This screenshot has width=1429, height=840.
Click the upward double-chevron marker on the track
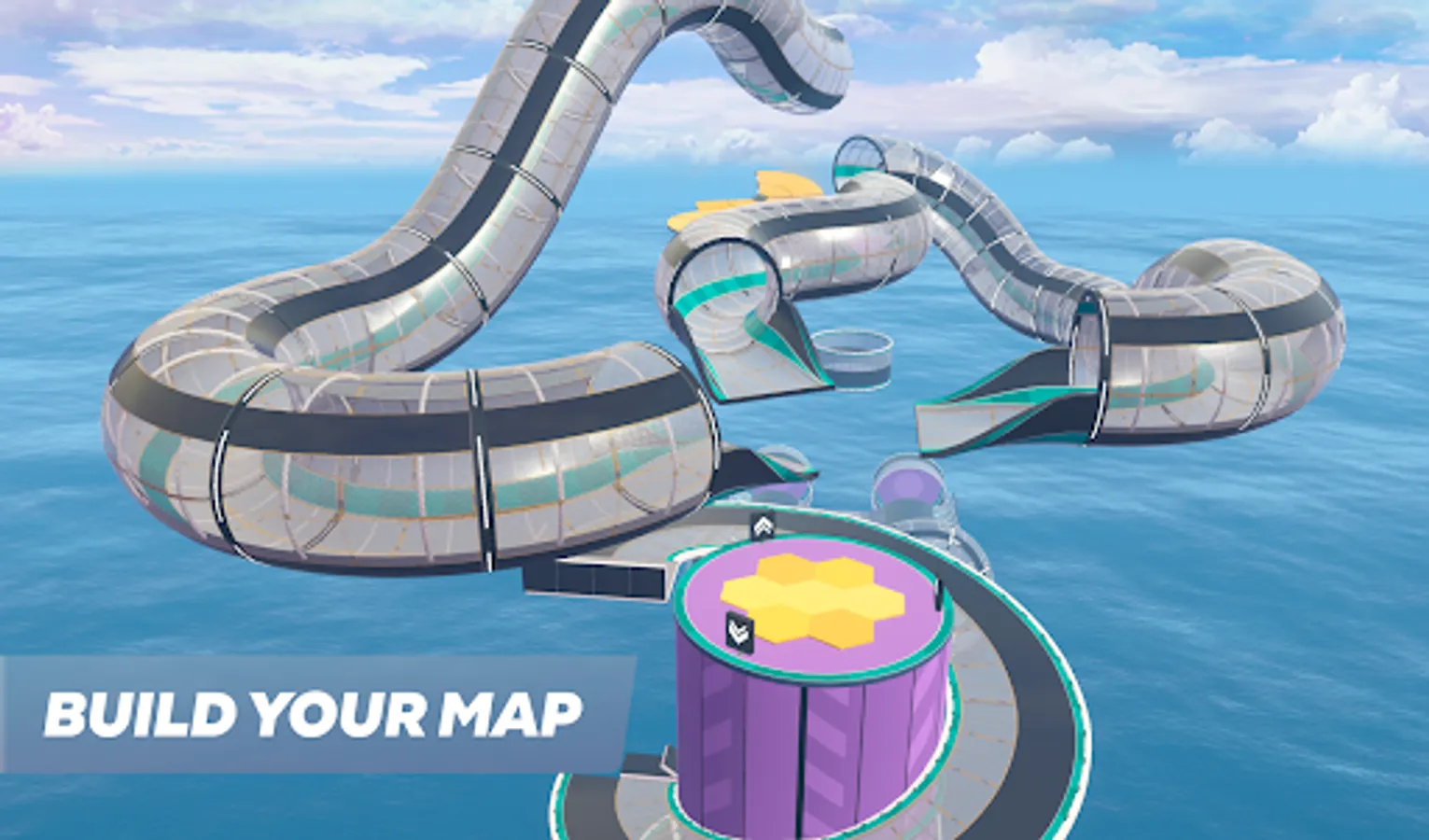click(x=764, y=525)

-----

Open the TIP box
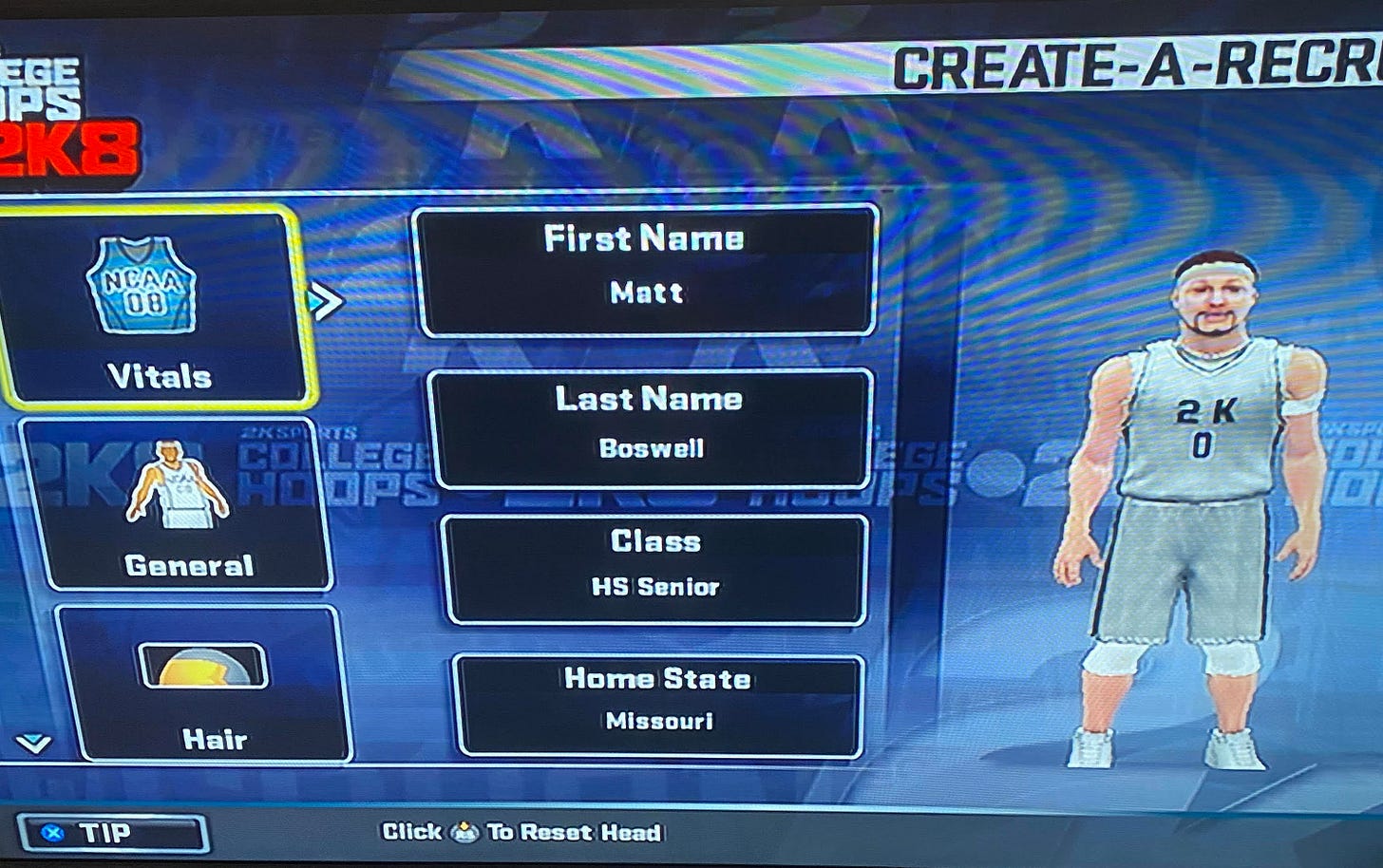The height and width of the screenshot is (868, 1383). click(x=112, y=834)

-----

Recast the entries from the line containing "This screenshot has width=1429, height=840." through the line containing "click(x=764, y=525)" as a Markdown table with the columns Row and Line, skipping any blank lines. Leave out the pictures.

**Solution for this task**:
| Row | Line |
|---|---|
| 1 | This screenshot has width=1429, height=840. |
| 2 | Click the upward double-chevron marker on the track |
| 3 | click(x=764, y=525) |